The KHRC tries to address the sustainability of the human rights movement, liberation of grassroots groups and organisations, social justice, accountability, and gender mainstreaming. The KHRC has published a roadmap for achieving human rights in Kenya based on a six-point action plan for de-ethnicising Kenyan politics, entrenching the constitution-making process in the current constitution, implementation of Transitional Justice, preserving the independence of democratic institutions, realising gender equality and equity in Kenyan society and empowering the civic commons.


KHRC’s Core values:

  1. Fairness and Social Justice: Resources should be distributed equitably to the benefit of all people. State and non-state actors must shape the human rights discourse in their policies, strategies and practices to uphold fairness and social justice.
  2. Participation and Empowerment: State and non-state actors have an obligation to provide information and opportunities for meaningful citizens’ participation in decision making and access to resulting benefits.
  3. Liberty and Human Dignity: Human rights are inherent, inborn and not given by the state. Therefore, people have a right to make decisions without coercion or constraint and are accountable for their choices. All human beings are deserving of equal respect and worth and entitled to the realization of their full potential.
  4. Accountability and Transparency: Power and resources must be used with integrity and responsibility. It is only through accountable governance that human rights can be protected and enjoyed by all. Our own accountability to communities and other allies nationally and internationally, including donors, is key to the success of our work.

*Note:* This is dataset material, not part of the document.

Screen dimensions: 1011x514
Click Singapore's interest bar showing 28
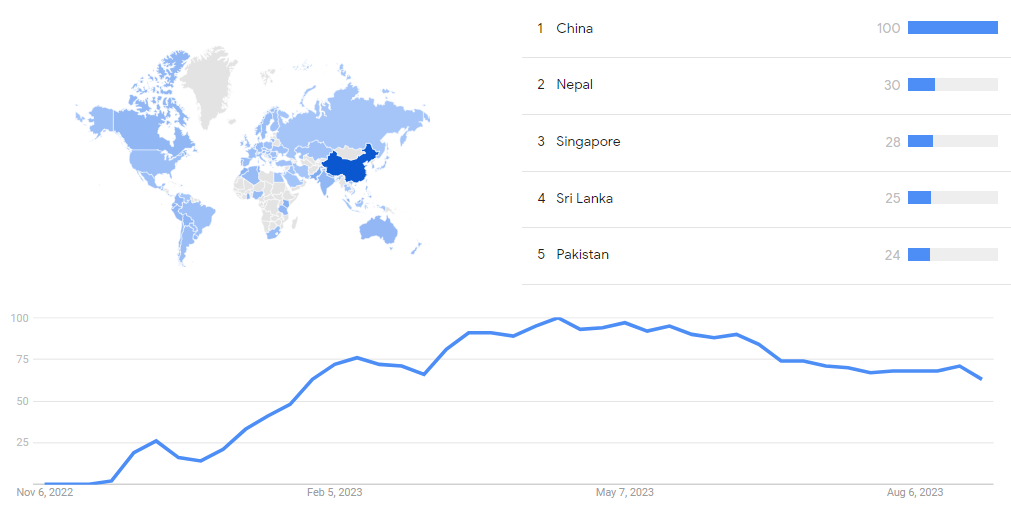(x=952, y=142)
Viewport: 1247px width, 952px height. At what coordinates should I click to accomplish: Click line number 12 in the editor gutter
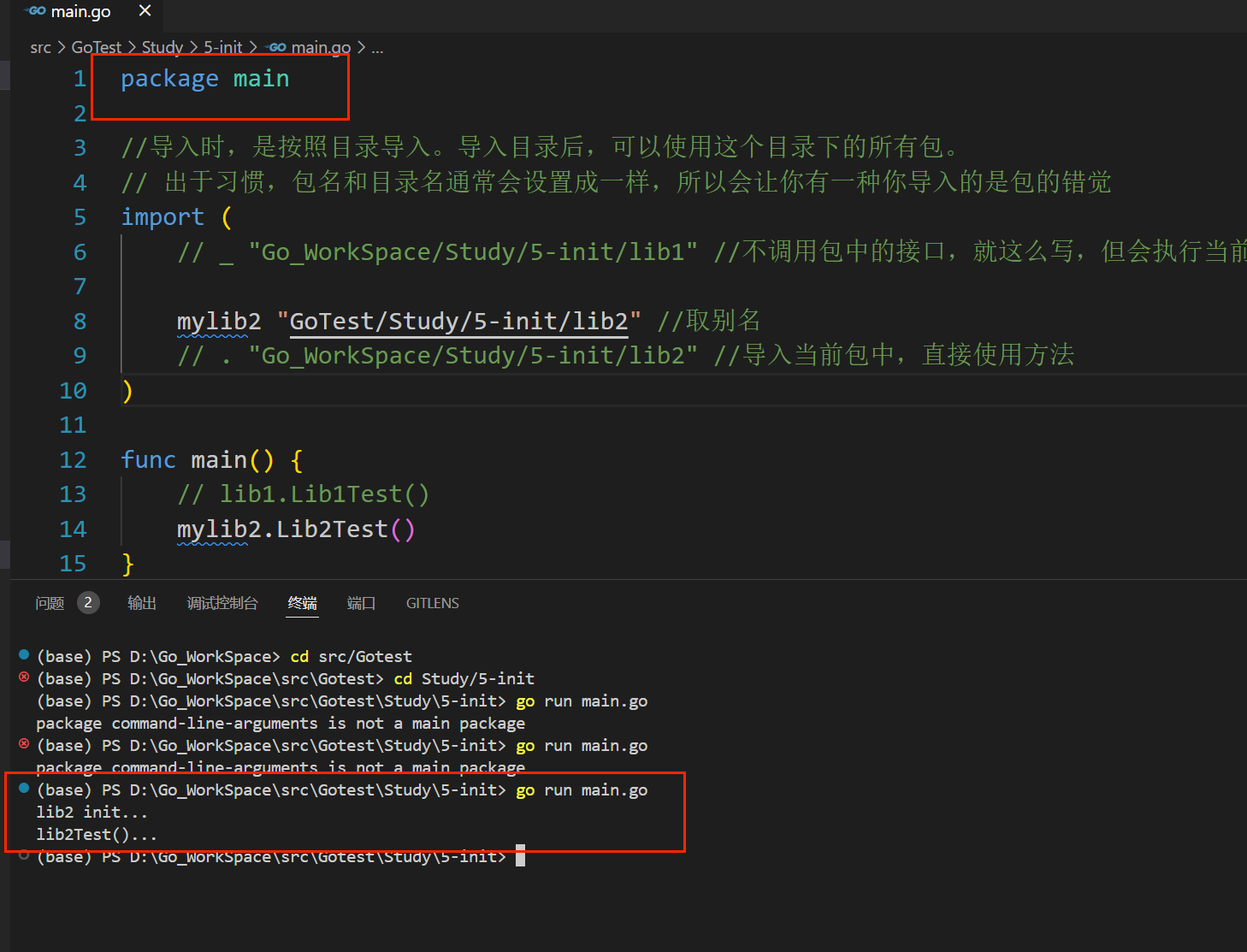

Equal Protection and Non-discrimination: All individuals and groups are equal, should be treated with dignity and due regard must be given to their diversity. Genuine democracy can never exist in a society that does not recognize its women and men as equals and that discriminates against individuals and groups based on their race, gender, religion, creed, health status, political opinion, ethnicity, sex, sexual orientation or any other ground.